Morsy z całego województwa przyjechały do Maleńca, żeby wykapać się w lodowatej wodzie tuż przy największym w Europie kole wodnym. Morsowanie poprzedziło zwiedzanie muzeum oraz krótkie warsztaty z kucia gwoździ i odlewania ołowianych figurek.
Ponad 100 osób weszło dziś do stawu przy muzeum. Część śmiałków morsowała w korycie tuż przy kole wodnym. Maciej Chłopek, dyrektor Zabytkowego Zakładu Hutniczego w Maleńcu podkreśla, że to wydarzenie ma ożywić martwy sezon turystyczny.

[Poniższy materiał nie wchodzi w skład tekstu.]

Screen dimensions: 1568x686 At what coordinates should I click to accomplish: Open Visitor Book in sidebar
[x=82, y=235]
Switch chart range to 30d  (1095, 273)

– Zależy nam na tym, żeby to miejsce tętniło życiem również poza sezonem turystycznym. Mamy zimę, więc stąd pomysł na morsowanie, żeby morsy skorzystały z naszej infrastruktury. Mamy zabytkowy układ hydroenergetyczny, dwa koryta wodne i staw – mówi dyrektor.
Karol Leśniak, mors ze Stowarzyszenia „Imperactive” podkreśla, że przy okazji aktywnego spędzania niedzieli poznał bardzo atrakcyjne turystycznie miejsce.
– Uruchomione zostało koło wodne, zwiedziliśmy walcarnię, gwoździarnię, więc było wiele dodatkowych atrakcji – mówił mors.
Część osób morsowała po raz pierwszy w życiu.
– Super, chyba zacznę to robić. Morsowałem 5 minut, ale wcale nie było mi tam zimno – powiedział z uśmiechem pan Mariusz.
W ubiegłym tygodniu organizatorzy sprawdzili staw i koryto pod kątem bezpieczeństwa. Dodatkowo ratownicy z Jednostki Strzeleckiej 2026 Końskie czuwali nad śmiałkami.